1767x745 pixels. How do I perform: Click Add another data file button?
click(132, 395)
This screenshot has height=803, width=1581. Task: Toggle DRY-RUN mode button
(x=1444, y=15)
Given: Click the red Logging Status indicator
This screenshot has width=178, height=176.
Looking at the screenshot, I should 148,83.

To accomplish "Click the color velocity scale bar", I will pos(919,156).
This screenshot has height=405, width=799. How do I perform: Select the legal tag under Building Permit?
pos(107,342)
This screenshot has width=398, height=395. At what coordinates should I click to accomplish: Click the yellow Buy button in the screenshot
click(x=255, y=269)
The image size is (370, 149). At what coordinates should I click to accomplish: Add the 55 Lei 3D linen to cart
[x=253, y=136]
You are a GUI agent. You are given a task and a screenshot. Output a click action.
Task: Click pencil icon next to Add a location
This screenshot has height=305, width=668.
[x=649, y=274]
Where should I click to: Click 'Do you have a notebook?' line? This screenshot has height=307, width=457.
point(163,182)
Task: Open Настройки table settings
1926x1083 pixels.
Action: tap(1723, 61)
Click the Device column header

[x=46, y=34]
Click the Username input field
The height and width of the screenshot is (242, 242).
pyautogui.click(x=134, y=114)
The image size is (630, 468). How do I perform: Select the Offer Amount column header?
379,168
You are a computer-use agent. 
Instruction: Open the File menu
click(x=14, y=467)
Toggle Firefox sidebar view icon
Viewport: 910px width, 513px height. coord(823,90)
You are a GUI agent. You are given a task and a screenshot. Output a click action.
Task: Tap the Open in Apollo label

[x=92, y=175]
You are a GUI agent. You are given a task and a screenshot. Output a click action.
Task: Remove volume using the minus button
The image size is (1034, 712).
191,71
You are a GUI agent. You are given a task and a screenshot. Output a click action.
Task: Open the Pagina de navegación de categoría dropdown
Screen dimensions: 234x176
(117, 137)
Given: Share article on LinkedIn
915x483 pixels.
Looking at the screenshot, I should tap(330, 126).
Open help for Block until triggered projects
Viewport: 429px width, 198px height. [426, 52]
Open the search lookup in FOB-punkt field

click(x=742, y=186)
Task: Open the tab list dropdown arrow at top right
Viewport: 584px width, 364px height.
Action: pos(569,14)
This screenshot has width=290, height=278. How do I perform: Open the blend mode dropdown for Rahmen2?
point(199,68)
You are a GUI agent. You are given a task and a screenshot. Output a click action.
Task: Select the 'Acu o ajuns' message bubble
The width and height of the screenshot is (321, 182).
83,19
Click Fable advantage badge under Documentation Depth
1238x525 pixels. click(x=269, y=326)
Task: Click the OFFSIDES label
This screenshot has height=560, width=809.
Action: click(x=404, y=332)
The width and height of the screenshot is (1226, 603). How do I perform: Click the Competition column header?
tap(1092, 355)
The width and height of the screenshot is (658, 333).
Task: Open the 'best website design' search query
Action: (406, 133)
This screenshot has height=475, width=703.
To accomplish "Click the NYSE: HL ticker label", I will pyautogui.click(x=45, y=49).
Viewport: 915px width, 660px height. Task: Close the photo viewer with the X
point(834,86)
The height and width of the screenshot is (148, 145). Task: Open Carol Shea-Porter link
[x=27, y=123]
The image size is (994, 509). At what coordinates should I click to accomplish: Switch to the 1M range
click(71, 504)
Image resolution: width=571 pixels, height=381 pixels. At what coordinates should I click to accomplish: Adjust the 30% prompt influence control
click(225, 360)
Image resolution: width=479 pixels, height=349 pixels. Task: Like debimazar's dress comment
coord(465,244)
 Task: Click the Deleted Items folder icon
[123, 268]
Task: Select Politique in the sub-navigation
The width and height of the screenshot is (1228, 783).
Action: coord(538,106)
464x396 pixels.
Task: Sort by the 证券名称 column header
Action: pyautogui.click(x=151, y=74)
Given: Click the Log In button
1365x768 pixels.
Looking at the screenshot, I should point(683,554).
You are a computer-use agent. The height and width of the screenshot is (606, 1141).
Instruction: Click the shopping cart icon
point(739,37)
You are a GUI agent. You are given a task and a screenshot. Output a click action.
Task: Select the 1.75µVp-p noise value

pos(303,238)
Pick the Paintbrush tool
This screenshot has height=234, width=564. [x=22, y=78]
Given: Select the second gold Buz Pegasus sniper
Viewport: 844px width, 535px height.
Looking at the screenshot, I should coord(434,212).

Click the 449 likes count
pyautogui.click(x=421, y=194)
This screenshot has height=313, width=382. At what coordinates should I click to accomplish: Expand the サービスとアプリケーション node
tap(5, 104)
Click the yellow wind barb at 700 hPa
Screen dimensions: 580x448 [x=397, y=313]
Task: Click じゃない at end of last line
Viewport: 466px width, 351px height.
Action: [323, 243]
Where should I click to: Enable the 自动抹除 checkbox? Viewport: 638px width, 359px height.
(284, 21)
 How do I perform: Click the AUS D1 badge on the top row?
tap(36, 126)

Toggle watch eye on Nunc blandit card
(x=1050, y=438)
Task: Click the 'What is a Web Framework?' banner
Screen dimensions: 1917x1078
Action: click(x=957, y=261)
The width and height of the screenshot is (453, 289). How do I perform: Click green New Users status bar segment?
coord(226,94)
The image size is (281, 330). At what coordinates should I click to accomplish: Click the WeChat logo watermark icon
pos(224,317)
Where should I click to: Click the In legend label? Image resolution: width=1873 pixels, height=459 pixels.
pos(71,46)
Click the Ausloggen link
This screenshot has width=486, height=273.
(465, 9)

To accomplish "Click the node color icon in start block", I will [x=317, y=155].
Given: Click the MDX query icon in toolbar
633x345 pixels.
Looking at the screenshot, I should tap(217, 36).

[WORK TO COMPLETE]: Copy out the data exactly as it stands, leaving nothing out.

[SOLUTION TO THE PROBLEM]:
1767x745 pixels. How do I perform: Click Add another data file button?
click(132, 395)
This screenshot has height=803, width=1581. Task: Toggle DRY-RUN mode button
(x=1444, y=15)
Given: Click the red Logging Status indicator
This screenshot has width=178, height=176.
Looking at the screenshot, I should 148,83.

To accomplish "Click the color velocity scale bar", I will pos(919,156).
This screenshot has height=405, width=799. How do I perform: Select the legal tag under Building Permit?
pos(107,342)
This screenshot has width=398, height=395. At what coordinates should I click to accomplish: Click the yellow Buy button in the screenshot
click(x=255, y=269)
The image size is (370, 149). At what coordinates should I click to accomplish: Add the 55 Lei 3D linen to cart
[x=253, y=136]
You are a GUI agent. You are given a task and a screenshot. Output a click action.
Task: Click pencil icon next to Add a location
This screenshot has height=305, width=668.
[x=649, y=274]
Where should I click to: Click 'Do you have a notebook?' line? This screenshot has height=307, width=457.
point(163,182)
Task: Open Настройки table settings
1926x1083 pixels.
Action: tap(1723, 61)
Click the Device column header

[x=46, y=34]
Click the Username input field
The height and width of the screenshot is (242, 242).
pyautogui.click(x=134, y=114)
The image size is (630, 468). How do I perform: Select the Offer Amount column header?
379,168
You are a computer-use agent. 
Instruction: Open the File menu
click(x=14, y=467)
Toggle Firefox sidebar view icon
Viewport: 910px width, 513px height. coord(823,90)
You are a GUI agent. You are given a task and a screenshot. Output a click action.
Task: Tap the Open in Apollo label

[x=92, y=175]
You are a GUI agent. You are given a task and a screenshot. Output a click action.
Task: Remove volume using the minus button
The image size is (1034, 712).
191,71
You are a GUI agent. You are given a task and a screenshot. Output a click action.
Task: Open the Pagina de navegación de categoría dropdown
Screen dimensions: 234x176
(117, 137)
Given: Share article on LinkedIn
915x483 pixels.
Looking at the screenshot, I should tap(330, 126).
Open help for Block until triggered projects
Viewport: 429px width, 198px height. [426, 52]
Open the search lookup in FOB-punkt field

click(x=742, y=186)
Task: Open the tab list dropdown arrow at top right
Viewport: 584px width, 364px height.
Action: pos(569,14)
This screenshot has width=290, height=278. How do I perform: Open the blend mode dropdown for Rahmen2?
point(199,68)
You are a GUI agent. You are given a task and a screenshot. Output a click action.
Task: Select the 'Acu o ajuns' message bubble
The width and height of the screenshot is (321, 182).
83,19
Click Fable advantage badge under Documentation Depth
1238x525 pixels. click(x=269, y=326)
Task: Click the OFFSIDES label
This screenshot has height=560, width=809.
Action: click(x=404, y=332)
The width and height of the screenshot is (1226, 603). How do I perform: Click the Competition column header?
tap(1092, 355)
The width and height of the screenshot is (658, 333).
Task: Open the 'best website design' search query
Action: (406, 133)
This screenshot has height=475, width=703.
To accomplish "Click the NYSE: HL ticker label", I will pyautogui.click(x=45, y=49).
Viewport: 915px width, 660px height. Task: Close the photo viewer with the X
point(834,86)
The height and width of the screenshot is (148, 145). Task: Open Carol Shea-Porter link
[x=27, y=123]
The image size is (994, 509). At what coordinates should I click to accomplish: Switch to the 1M range
click(71, 504)
Image resolution: width=571 pixels, height=381 pixels. At what coordinates should I click to accomplish: Adjust the 30% prompt influence control
click(225, 360)
Image resolution: width=479 pixels, height=349 pixels. Task: Like debimazar's dress comment
coord(465,244)
 Task: Click the Deleted Items folder icon
[123, 268]
Task: Select Politique in the sub-navigation
The width and height of the screenshot is (1228, 783).
Action: coord(538,106)
464x396 pixels.
Task: Sort by the 证券名称 column header
Action: pyautogui.click(x=151, y=74)
Given: Click the Log In button
1365x768 pixels.
Looking at the screenshot, I should point(683,554).
You are a computer-use agent. The height and width of the screenshot is (606, 1141).
Instruction: Click the shopping cart icon
point(739,37)
You are a GUI agent. You are given a task and a screenshot. Output a click action.
Task: Select the 1.75µVp-p noise value

pos(303,238)
Pick the Paintbrush tool
This screenshot has height=234, width=564. [x=22, y=78]
Given: Select the second gold Buz Pegasus sniper
Viewport: 844px width, 535px height.
Looking at the screenshot, I should coord(434,212).

Click the 449 likes count
pyautogui.click(x=421, y=194)
This screenshot has height=313, width=382. At what coordinates should I click to accomplish: Expand the サービスとアプリケーション node
tap(5, 104)
Click the yellow wind barb at 700 hPa
Screen dimensions: 580x448 [x=397, y=313]
Task: Click じゃない at end of last line
Viewport: 466px width, 351px height.
Action: [323, 243]
Where should I click to: Enable the 自动抹除 checkbox? Viewport: 638px width, 359px height.
(284, 21)
 How do I perform: Click the AUS D1 badge on the top row?
tap(36, 126)

Toggle watch eye on Nunc blandit card
(x=1050, y=438)
Task: Click the 'What is a Web Framework?' banner
Screen dimensions: 1917x1078
Action: click(x=957, y=261)
The width and height of the screenshot is (453, 289). How do I perform: Click green New Users status bar segment?
coord(226,94)
The image size is (281, 330). At what coordinates should I click to accomplish: Click the WeChat logo watermark icon
pos(224,317)
Where should I click to: Click the In legend label? Image resolution: width=1873 pixels, height=459 pixels.
pos(71,46)
Click the Ausloggen link
This screenshot has width=486, height=273.
(465, 9)

To accomplish "Click the node color icon in start block", I will [x=317, y=155].
Given: Click the MDX query icon in toolbar
633x345 pixels.
Looking at the screenshot, I should tap(217, 36).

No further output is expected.